Solved – If z is uniform normal is $f(z;\theta)$ a normal distribution

generative-modelsvariational-bayes

I am trying to understand the description of variational auto-encoders here

to quote the excerpt:

Before we can say that our model is representative of our dataset, we
need to make sure that for every datapoint $X$ in the dataset, there is one (or
many) settings of the latent variables which causes the model to generate
something very similar to $X$. Formally, say we have a vector of latent
variables $z$ in a high-dimensional space $Z$ which we can easily sample
according to some probability density function (PDF) $P(z)$ defined over $Z$.
Then, say we have a family of deterministic functions $f(z; θ)$, parameterized
by a vector $θ$ in some space $Θ$, where $f : Z × Θ → X$ . $f$ is deterministic, but
if $z$ is random and $θ$ is fixed, then $f(z; θ)$ is a random variable in the space
$X$ . We wish to optimize $θ$ such that we can sample $z$ from $P(z)$ and, with
high probability, $f(z; θ)$ will be like the $X$’s in our dataset.
To make this notion precise mathematically, we are aiming maximize the
probability of each $X$ in the training set under the entire generative process,
according to:
$$P(X) = \int_z
P(X|z; θ)P(z)dz. \tag1$$
Here, $f(z; θ)$ has been replaced by a distribution $P(X|z; θ)$, which allows us
to make the dependence of $X$ on $z$ explicit by using the law of total probability.
The intuition behind this framework—called “maximum likelihood”—
is that if the model is likely to produce training set samples, then it is
also likely to produce similar samples, and unlikely to produce dissimilar
ones. In VAEs, the choice of this output distribution is often Gaussian, i.e.,
$P(X|z; θ) = N (X| f(z; θ), σ
2 ∗ I)$. That is, it has mean $f(z; θ)$ and covariance
equal to the identity matrix $I$ times some scalar $σ$ (which is a hyperparameter).

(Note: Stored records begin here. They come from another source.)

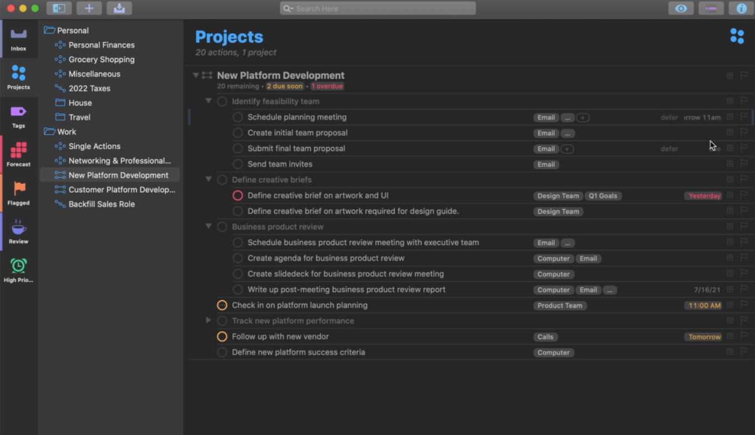Select Customer Platform Development project in sidebar
The height and width of the screenshot is (435, 755).
pos(121,190)
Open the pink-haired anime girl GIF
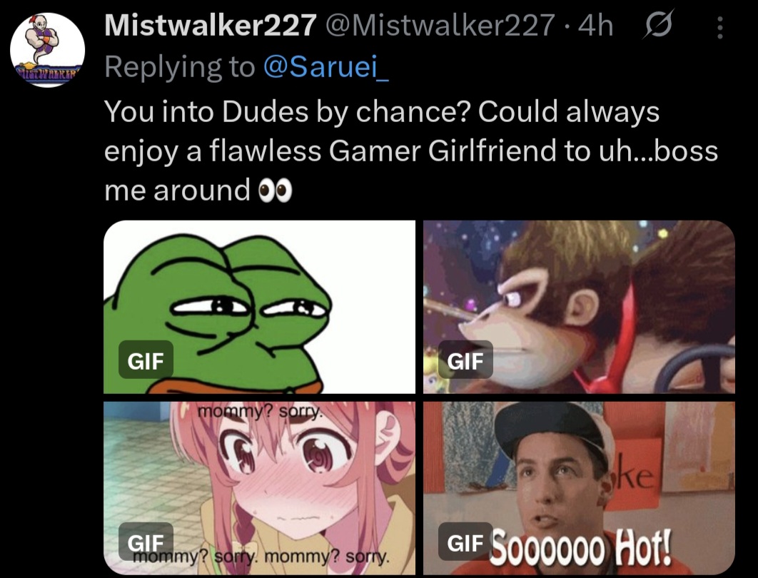This screenshot has width=758, height=578. [260, 488]
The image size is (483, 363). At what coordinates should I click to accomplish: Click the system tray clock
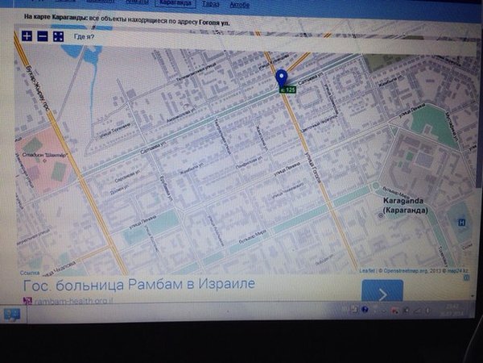click(x=449, y=309)
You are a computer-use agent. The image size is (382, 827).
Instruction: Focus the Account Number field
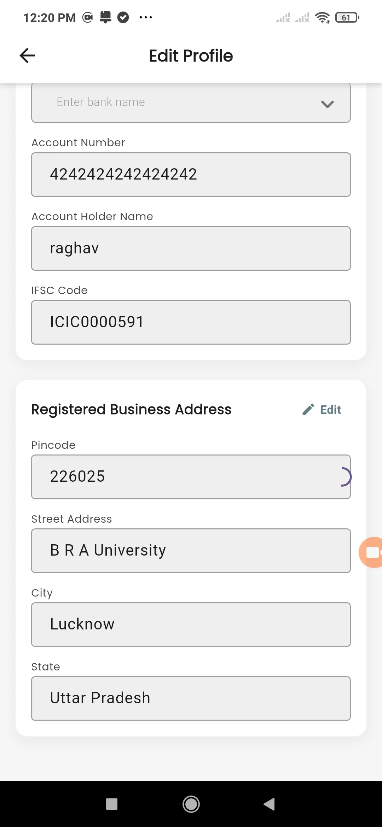(191, 175)
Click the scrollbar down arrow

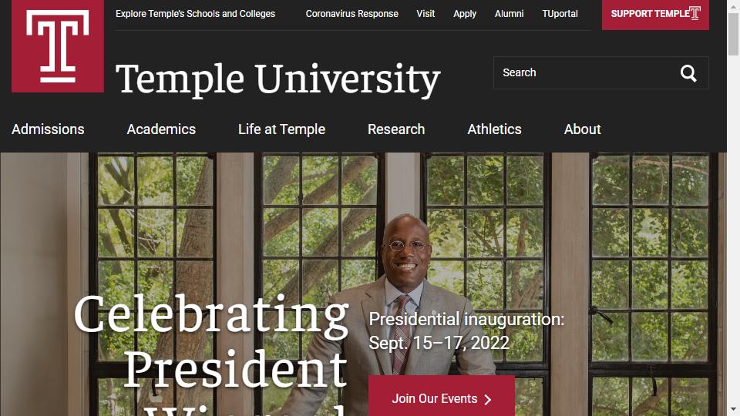(733, 409)
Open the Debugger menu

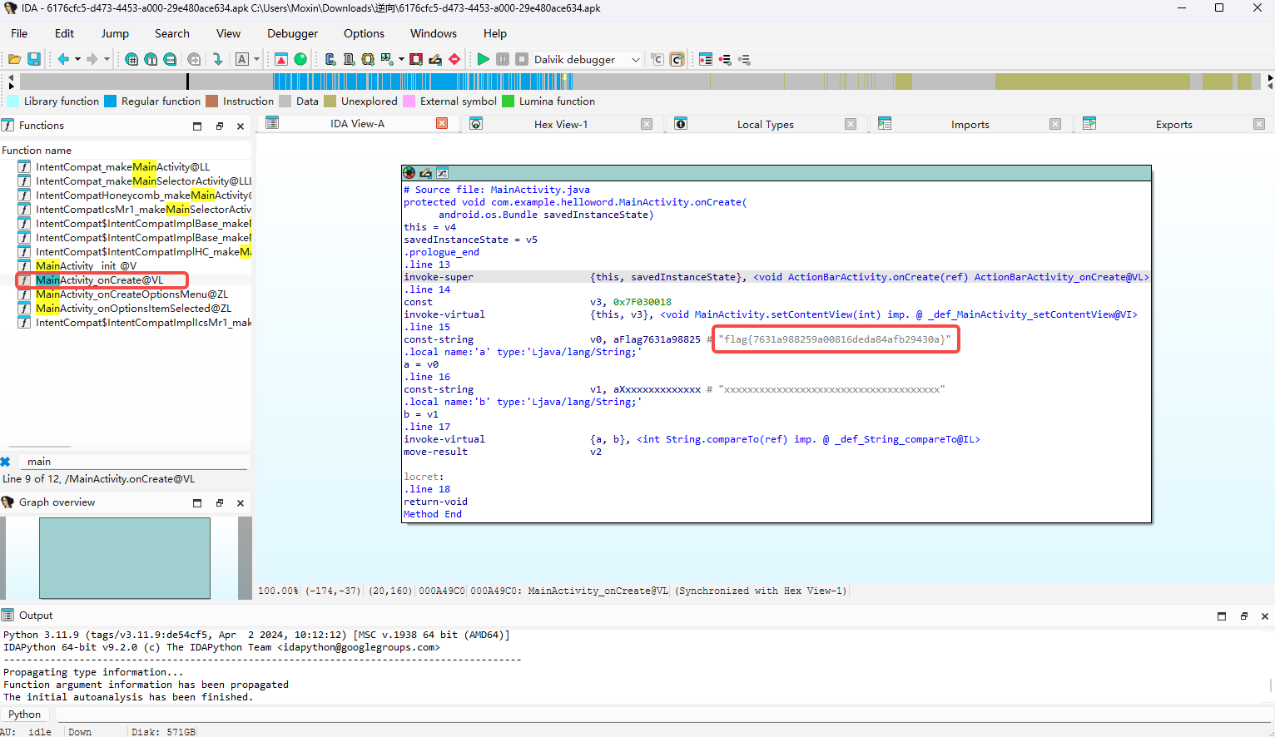(x=292, y=33)
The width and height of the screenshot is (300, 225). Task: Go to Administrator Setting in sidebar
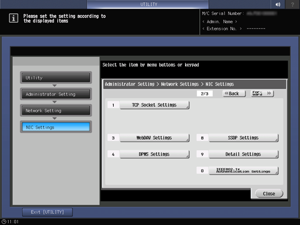point(56,94)
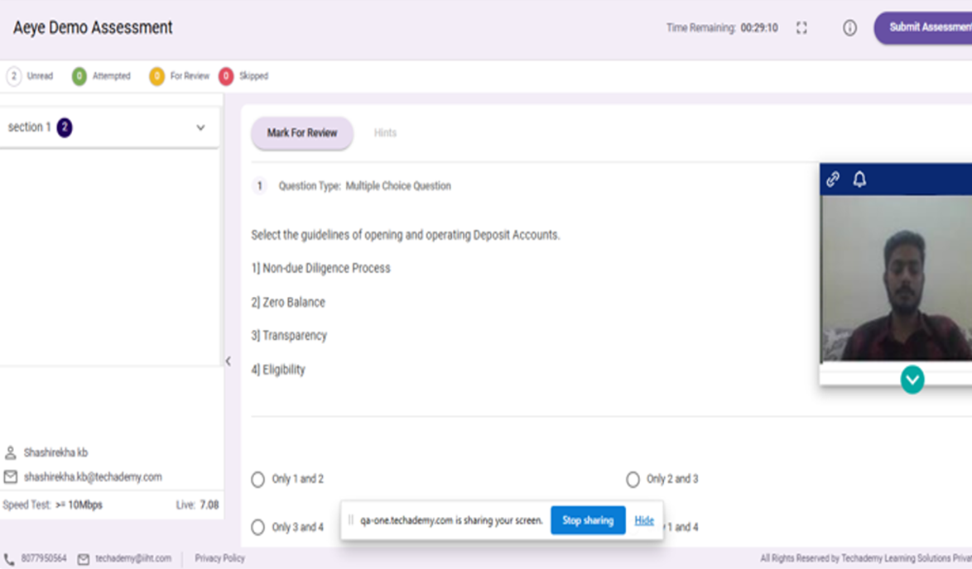
Task: Click the yellow For Review badge
Action: tap(156, 76)
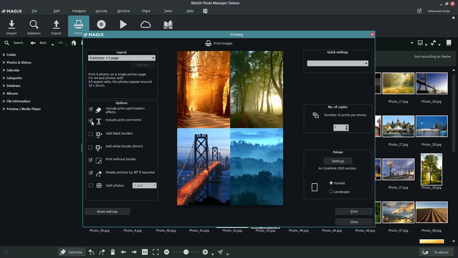The width and height of the screenshot is (458, 258).
Task: Select the Landscape radio button
Action: (331, 191)
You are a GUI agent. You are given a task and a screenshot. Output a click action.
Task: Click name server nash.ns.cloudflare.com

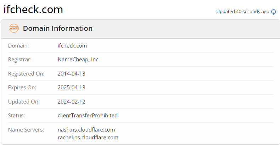point(86,130)
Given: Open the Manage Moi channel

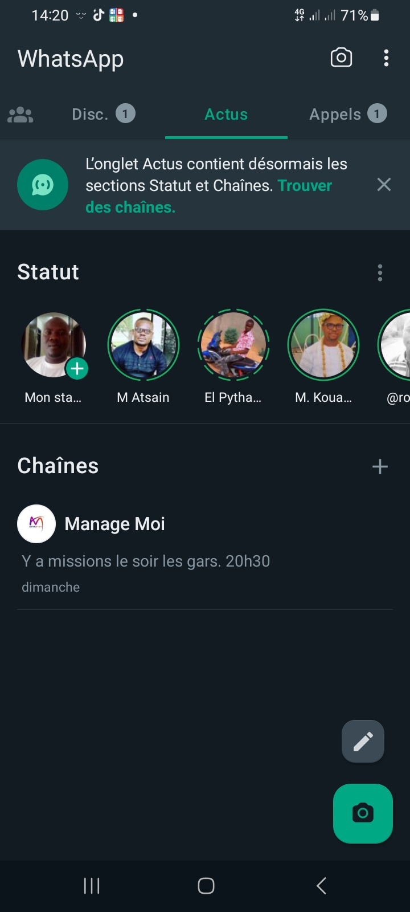Looking at the screenshot, I should point(114,524).
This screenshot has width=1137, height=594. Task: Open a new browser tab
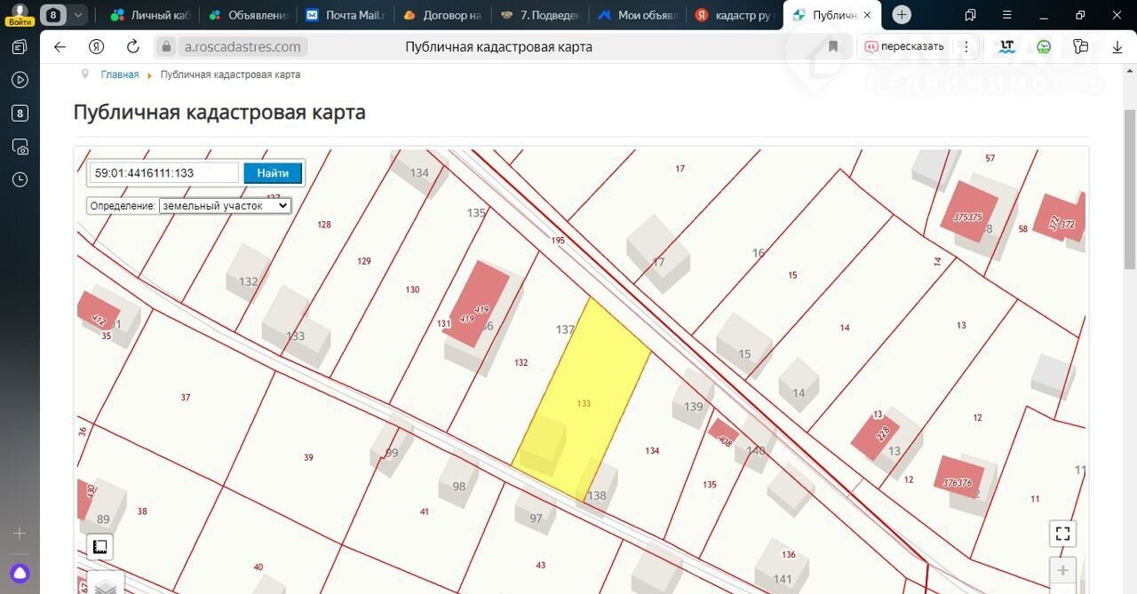tap(902, 15)
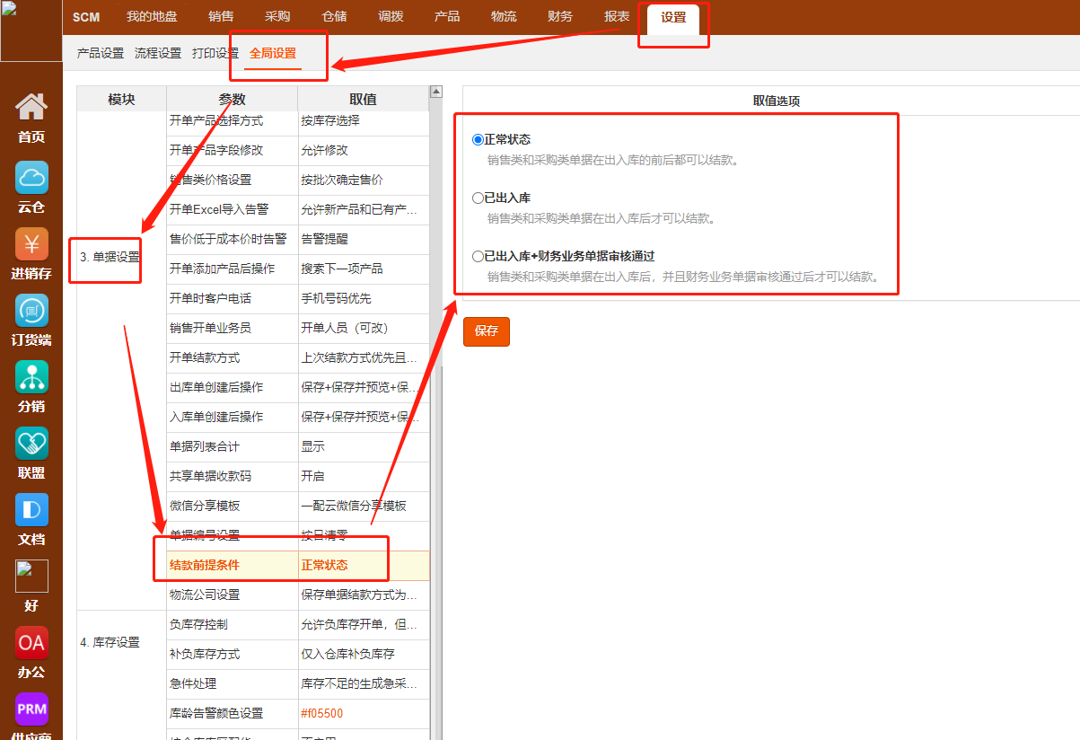This screenshot has height=740, width=1080.
Task: Open the 联盟 heart handshake icon
Action: point(31,444)
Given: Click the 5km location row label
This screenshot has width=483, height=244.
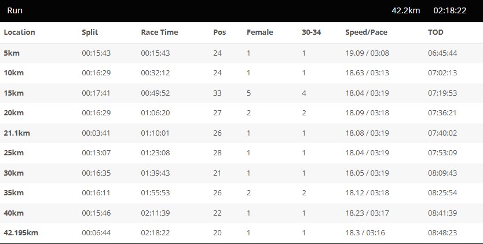Looking at the screenshot, I should coord(12,53).
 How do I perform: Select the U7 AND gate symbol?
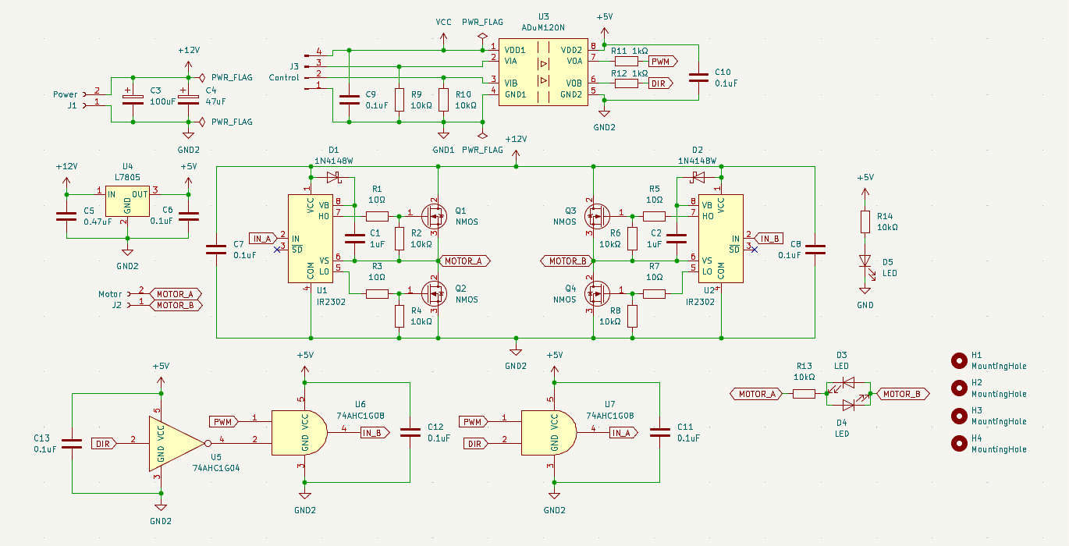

It would occur to me that if we are making a choice on any distribution it is on $z$. How can $P(X|z; θ)$ be chosen to be normal? and what is it with mean $f(z; θ)$?
I am looking forward to understand the emboldened text and a little elucidation on what is being said in those lines

Best Answer

Ok, I had to ponder this for ages. Since when I first looked, I sort of came to the same conclusions as yourself :) So, I first wrote:

I'm not sure I entirely agree that 'the choice of this output distribution is often Gaussian', though it can be: I think we generally will have some kind of highly non-linear neural network, eg to take some latent values in z, and transform them into image of the digits 0,1,2, ... ; or some other images, etc.

And I concur with you: in a VAE, we are putting a prior on $z$, and sampling $z$, typically from an axis-aligned Gaussian, based on the output of the input, encoder, network.

However, looking at the tutorial you linked, the text you have quoted is from the section '1.1 Preliminaries: latent variable models', and describes the graphical model shown in figure 1:

enter image description here

Later on, in section '2. Variational Autoencoders', it relates this model to the VAE model that we are typically used to seeing, with the input encoder neural net, followed by axis-aligned $z$-sampling, followed by a deterministic neural network, that reconstructs $X$. ie this bit:

enter image description here

... but, having written all this, I still couldn't quite see the answer to your question, i.e. why/how is $P(X \mid z)$ stochastic, and what does it mean?

Since normally in a VAE we essentially have the following layers, if we write it as a net:

  • input inference network, models $q(z \mid X)$. Might have a bunch of layers, like convolutions or whatever. deterministic, given the weights, and the inputs
  • then we take the outputs of the inference layer and transform them linearly into the mean and variance of an axis-aligned Gaussian. this bit is still deterministic
  • we sample from this. stochastic and we use the reparameterization trick, so we can backprop through this
  • at this point we have: $z$
  • then we pass $z$ through the generation network, which is 100% entirely deterministic, though is probably another deep neural net, with deconvolution layers and so on
  • the output of this network is then $X$

So, ... where is the stochastic bit of the generation network?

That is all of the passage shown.